MICROSCOPY/CELL BIOLOGY/IMMUNOLOGY: Super-resolution microscopy settles debate over nuclear pore complex, clarifies immune cell function

Sept. 25, 2013
Super-resolution optical microscopy has recently enabled new views of subcellular structure and operation, and in doing so promises to advance drug development, among other endeavors.

Super-resolution optical microscopy has recently enabled new views of subcellular structure and operation, and in doing so promises to advance drug development, among other endeavors.

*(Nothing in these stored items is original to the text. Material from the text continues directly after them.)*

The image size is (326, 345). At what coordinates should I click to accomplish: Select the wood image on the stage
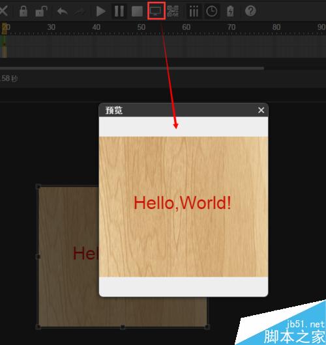click(68, 256)
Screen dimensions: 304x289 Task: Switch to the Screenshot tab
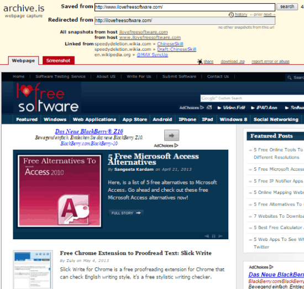pyautogui.click(x=59, y=60)
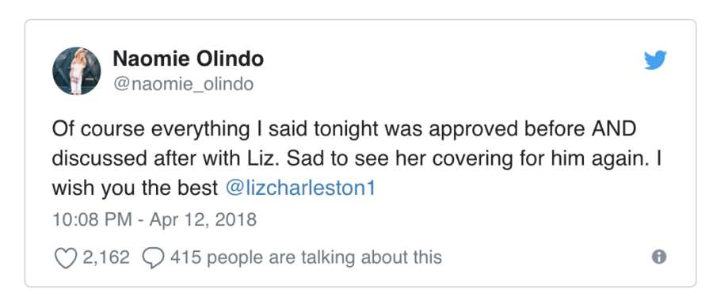Click the Apr 12, 2018 date text
The image size is (713, 301).
204,219
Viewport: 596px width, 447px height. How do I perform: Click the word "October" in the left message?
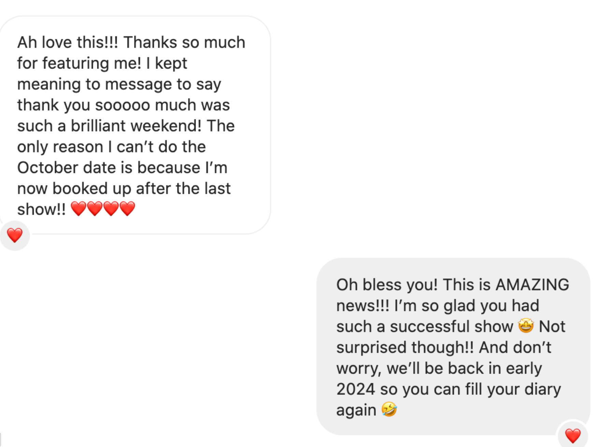pos(47,168)
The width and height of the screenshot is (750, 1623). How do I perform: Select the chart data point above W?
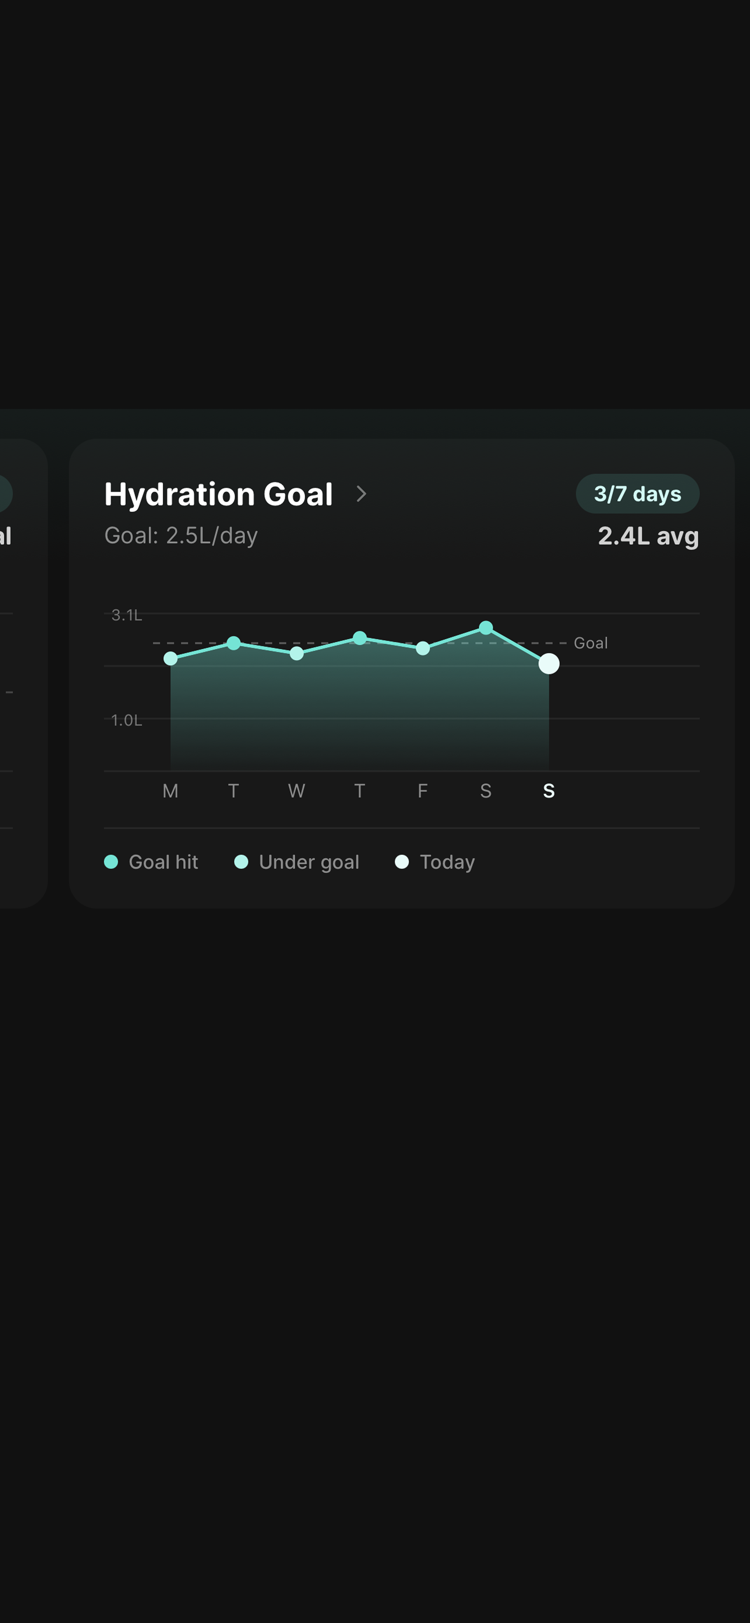(297, 654)
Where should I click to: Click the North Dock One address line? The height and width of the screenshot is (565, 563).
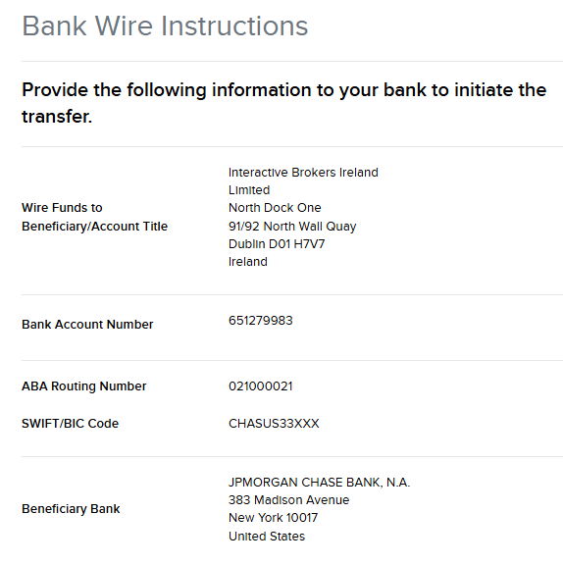(x=275, y=208)
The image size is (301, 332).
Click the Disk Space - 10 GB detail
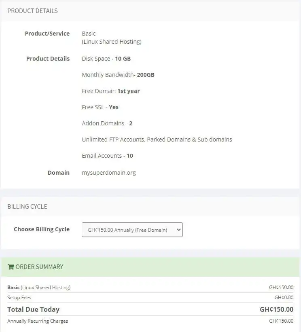click(x=105, y=59)
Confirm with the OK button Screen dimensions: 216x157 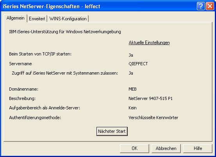click(134, 148)
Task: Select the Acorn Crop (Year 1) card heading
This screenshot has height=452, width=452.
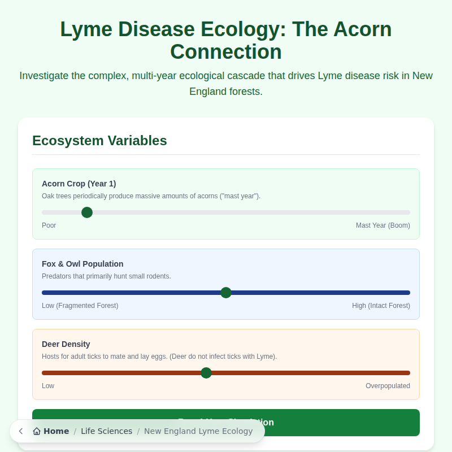Action: coord(79,184)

For instance, new super-resolution images have provided the clearest views yet of white blood cells fighting infections and cancer.1 Produced by researchers at the University of Manchester (England), the images show how the surface molecules on the cells reorganize when activated by a type of protein found on viral-infected or tumor cells. Professor Daniel Davis, who has led the immune cells investigation, said the team was surprised to learn that immune cell surfaces alter at the nanoscale, and notes that this fact may change the cells' ability to respond in subsequent encounters with diseased tissue. "We have shown that immune cell proteins are not evenly distributed as once thought, but instead they are grouped in very small clumps," he explained.

Nuclear pore complexes are imaged by a stochastic super-resolution microscope. (Image courtesy of EMBL/A. Szymborska)

The work could provide important clues for disease treatment. "Looking at our cells in this much detail gives us a greater understanding about how the immune system works and could provide useful clues for developing drugs to target disease in the future."

Along similar lines, scientists at the European Molecular Biology Laboratory (EMBL; Heidelberg, Germany) have used stochastic super-resolution microscopy to solve a decade-long cell-biology debate.2 The debate centered on the structure of the nuclear pore complex, which controls access to the genome by acting as a gate into a cell's nucleus. Electron tomography studies had previously shown the gate's overall shape. And such techniques as x-ray crystallography and single-particle electron microscopy had shown that the ring around the nucleus' wall is formed by 16 or 32 copies of Y-shaped building blocks formed by nine proteins each. But researchers didn't know how the Ys are arranged to form a ring.

Super-resolution microscopy highlights protein clusters on immune cell surfaces. (Image courtesy of Daniel Davis, University of Manchester)

The EMBL scientists labeled a series of points along each arm and tail of each Y using fluorescent tags, and then imaged them with a stochastic super-resolution microscope. By combining images from thousands of nuclear pores, and by using single-particle averaging, they determined the average positions of fluorescent molecular labels with a precision well below 1 nm. The result was a rainbow of rings whose order and spacing meant the Y-shaped molecules in the nuclear pore must lie in an orderly circle around the opening, all with the same arm of the Y pointing toward the pore's center. "When we looked at our images, there was no question: they have to be lying head-to-tail around the hole," said lead author Anna Szymborska.

Now the scientists intend to delve deeper into the mysteries of the nuclear pore—to determine whether the circle of Ys is arranged clockwise, studying it at different stages of assembly, looking at other parts of the pore, and investigating it in three dimensions. They will also begin trying to understand the "machines" behind cell division, which are similarly built from hundreds of pieces.

1. S. V. Pageon et al., Sci. Signal., 6, ra62 (2013).

2. A. Szymborska et al., Science, 341, 6146, 655–658 (2013); doi:10.1126/science.1240672.